- DIRECTION:
Write out the material below line for line, with no changes.

[Items listed in a dataset]
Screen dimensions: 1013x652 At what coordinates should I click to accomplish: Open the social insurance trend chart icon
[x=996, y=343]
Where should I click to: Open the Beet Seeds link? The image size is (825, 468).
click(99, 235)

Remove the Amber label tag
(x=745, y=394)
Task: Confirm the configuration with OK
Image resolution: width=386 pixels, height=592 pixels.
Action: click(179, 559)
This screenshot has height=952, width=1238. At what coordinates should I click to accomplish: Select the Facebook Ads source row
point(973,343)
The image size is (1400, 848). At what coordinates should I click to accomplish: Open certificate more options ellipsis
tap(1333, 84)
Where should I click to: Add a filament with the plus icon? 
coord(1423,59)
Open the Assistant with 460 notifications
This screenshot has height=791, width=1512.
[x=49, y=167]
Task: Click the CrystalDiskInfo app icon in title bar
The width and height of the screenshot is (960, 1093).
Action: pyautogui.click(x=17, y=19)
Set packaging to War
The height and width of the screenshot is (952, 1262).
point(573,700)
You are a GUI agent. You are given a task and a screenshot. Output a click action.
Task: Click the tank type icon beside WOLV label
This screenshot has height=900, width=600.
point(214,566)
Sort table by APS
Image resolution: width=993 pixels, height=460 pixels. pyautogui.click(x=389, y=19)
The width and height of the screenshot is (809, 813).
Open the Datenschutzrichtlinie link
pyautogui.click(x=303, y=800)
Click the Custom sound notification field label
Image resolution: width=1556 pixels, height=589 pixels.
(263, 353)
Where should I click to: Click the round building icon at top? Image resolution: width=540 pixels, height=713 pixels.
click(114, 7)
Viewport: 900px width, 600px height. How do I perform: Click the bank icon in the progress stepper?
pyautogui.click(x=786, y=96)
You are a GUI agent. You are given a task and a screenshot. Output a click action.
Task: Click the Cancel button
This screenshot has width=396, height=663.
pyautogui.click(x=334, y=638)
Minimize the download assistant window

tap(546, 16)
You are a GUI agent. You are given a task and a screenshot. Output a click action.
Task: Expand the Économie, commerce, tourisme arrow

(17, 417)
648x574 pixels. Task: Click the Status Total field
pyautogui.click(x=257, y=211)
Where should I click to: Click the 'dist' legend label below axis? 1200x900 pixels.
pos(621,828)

- RESULT:
Screen dimensions: 1013x652 At what coordinates should I click to accomplish: Open the social insurance trend chart icon
[x=996, y=343]
Where should I click to: Open the Beet Seeds link? The image size is (825, 468).
click(99, 235)

Remove the Amber label tag
(x=745, y=394)
Task: Confirm the configuration with OK
Image resolution: width=386 pixels, height=592 pixels.
Action: click(179, 559)
This screenshot has height=952, width=1238. At what coordinates should I click to accomplish: Select the Facebook Ads source row
point(973,343)
The image size is (1400, 848). At what coordinates should I click to accomplish: Open certificate more options ellipsis
tap(1333, 84)
Where should I click to: Add a filament with the plus icon? 
coord(1423,59)
Open the Assistant with 460 notifications
This screenshot has height=791, width=1512.
[x=49, y=167]
Task: Click the CrystalDiskInfo app icon in title bar
The width and height of the screenshot is (960, 1093).
Action: pyautogui.click(x=17, y=19)
Set packaging to War
The height and width of the screenshot is (952, 1262).
point(573,700)
You are a GUI agent. You are given a task and a screenshot. Output a click action.
Task: Click the tank type icon beside WOLV label
This screenshot has height=900, width=600.
point(214,566)
Sort table by APS
Image resolution: width=993 pixels, height=460 pixels. pyautogui.click(x=389, y=19)
The width and height of the screenshot is (809, 813).
Open the Datenschutzrichtlinie link
pyautogui.click(x=303, y=800)
Click the Custom sound notification field label
Image resolution: width=1556 pixels, height=589 pixels.
(263, 353)
Where should I click to: Click the round building icon at top? Image resolution: width=540 pixels, height=713 pixels.
click(114, 7)
Viewport: 900px width, 600px height. How do I perform: Click the bank icon in the progress stepper?
pyautogui.click(x=786, y=96)
You are a GUI agent. You are given a task and a screenshot. Output a click action.
Task: Click the Cancel button
This screenshot has width=396, height=663.
pyautogui.click(x=334, y=638)
Minimize the download assistant window

tap(546, 16)
You are a GUI agent. You are given a task and a screenshot. Output a click action.
Task: Expand the Économie, commerce, tourisme arrow

(17, 417)
648x574 pixels. Task: Click the Status Total field
pyautogui.click(x=257, y=211)
Where should I click to: Click the 'dist' legend label below axis? 1200x900 pixels.
pos(621,828)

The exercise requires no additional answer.